Self-Storage Sales Continue Upswing with Public Storage’s $189M Portfolio Purchase
- Apr 07, 2010
April 7, 2010
By Barbra Murray, Contributing Editor
Transaction activity in the self-storage sector continues to pick up as Public Storage signs on to purchase a group of 30 properties primarily located in Southern California for $189 million. The portfolio is carrying $126 million in debt, which the Glendale, Calif.-based REIT has agreed to assume as part of the price tag.

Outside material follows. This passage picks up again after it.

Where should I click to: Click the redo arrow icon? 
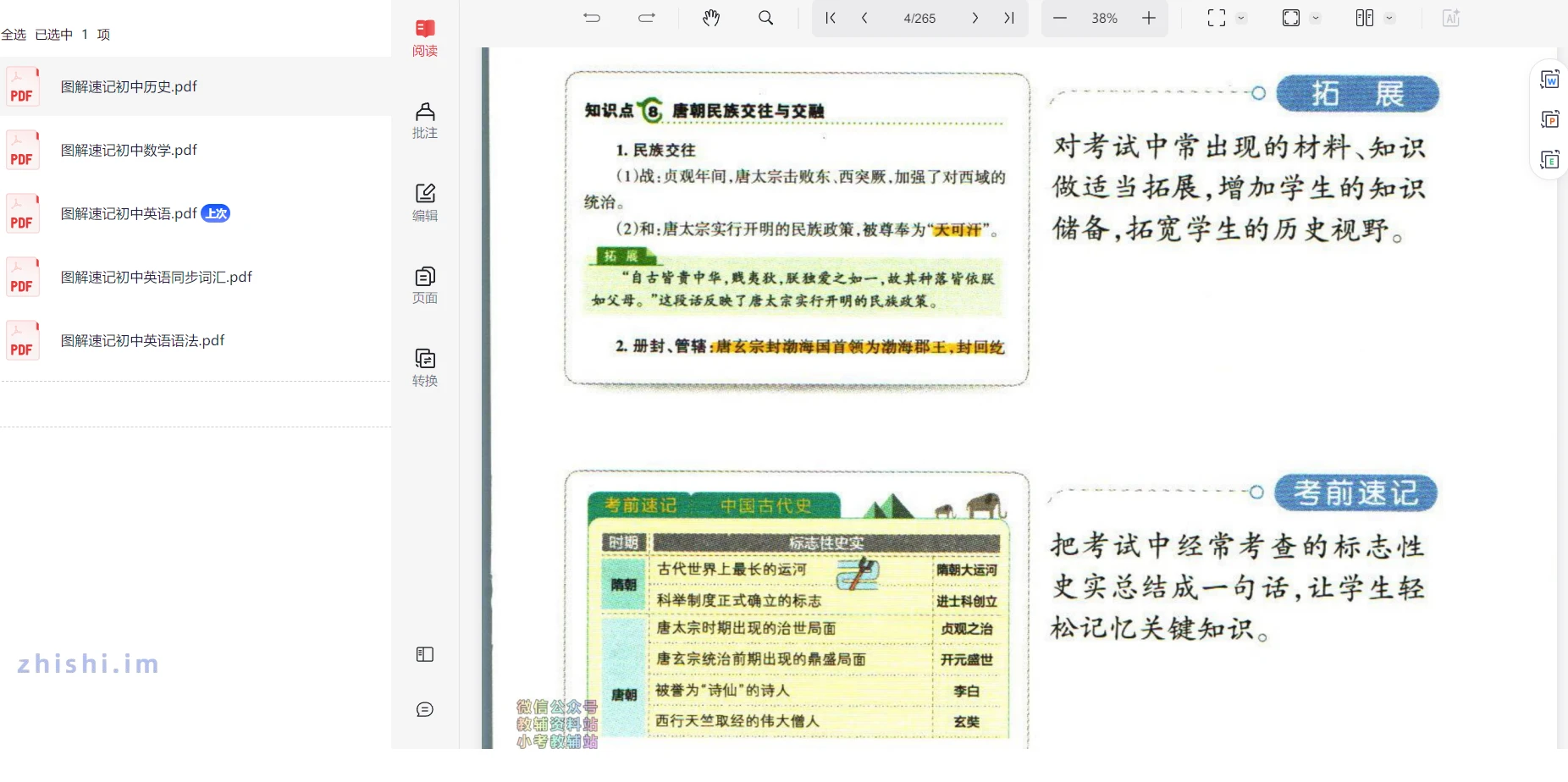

With 28 of the properties sited in the Los Angeles area and surrounding communities, the portfolio will allow Public Storage to boost its share of the self-storage market in Southern California by 20 percent in one fell swoop. The remaining two properties are located in Metropolitan Chicago; Illinois, along with California and Florida, is one of the REIT’s largest markets. All facilities in the portfolio, which has an average occupancy level of 80 percent, will be re-branded under the Public Storage flag. The transaction is on track to close in phases over the next several months.

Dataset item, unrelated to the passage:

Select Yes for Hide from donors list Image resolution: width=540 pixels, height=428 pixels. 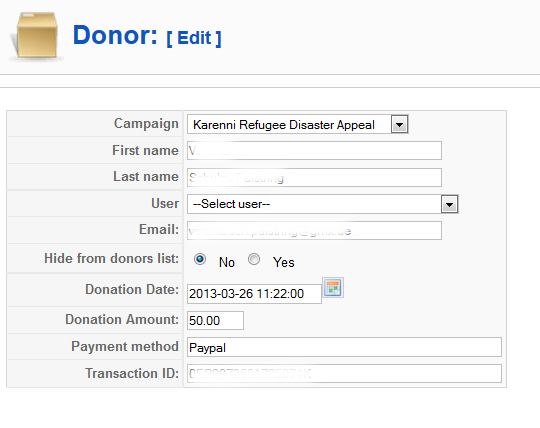254,259
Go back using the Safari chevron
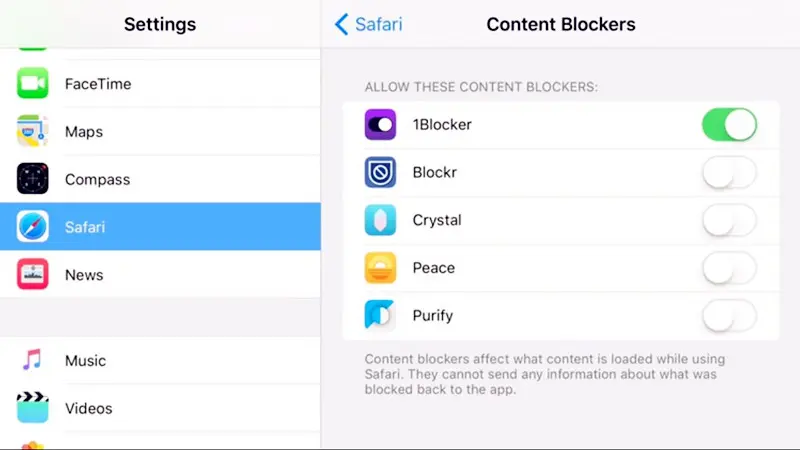 [368, 24]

Self-storage has fared better than most commercial real estate sectors in the recession, but it has certainly felt some of the impact of the country’s financial woes. Investment activity suffered; however, Public Storage’s deal is just one of a few transactions that indicate sales volume in the self-storage market is headed toward a rebound.
In February, Ladera Ranch, Calif.-headquartered Strategic Storage Trust Inc., plunked down $23 million in cash for two facilities in Fort Lee, N.J., and Weston, Fla. And development plans have even come to the fore. In March, news emerged that New York City-based Deluxe Storage acquired a $2 million parcel of land in Queens, N.Y., from Home Depot for the development of a 1,100-unit self-storage facility.

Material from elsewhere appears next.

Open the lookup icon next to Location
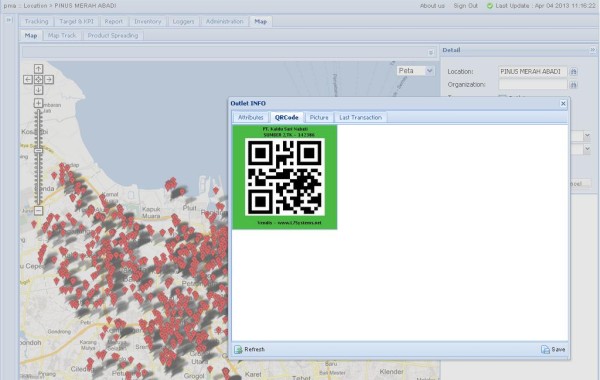The height and width of the screenshot is (380, 600). [573, 72]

“Transactions are starting to change dramatically,” R. Christian Sonne, managing director with real estate services firm Cushman & Wakefield’s Self Storage Industry Group, told CPE. “With self-storage, there are no leasing commissions; you’re not relying on an anchor tenant. We’re even starting to see crossover with apartment property owners; they’ve become the new players to the industry. The all cash flow benefits have made self-storage rise on the radar, but the sector is still less than 20 percent institutionally owned.”
He says the percentage of institutional investors in the self-storage market appears poised to increase: “There’s a lot of public and private interest. Investors are going on the road to events and saying, ‘bring me properties’.”
Hopeful buyers may not have to beg for much longer. “There was a big disconnect over the last couple of years between buyers and sellers, but we’re starting to see pressure on sellers to reconsider,” Sonne said. “With five-year loans coming due, for smaller owners, if they don’t have strong personal holdings, they won’t be able to refinance. So there will be some finance-oriented issues that cause people to sell.”
However, he added, while the big players do engage in one-off deals, they’re more interested in multi-property purchases.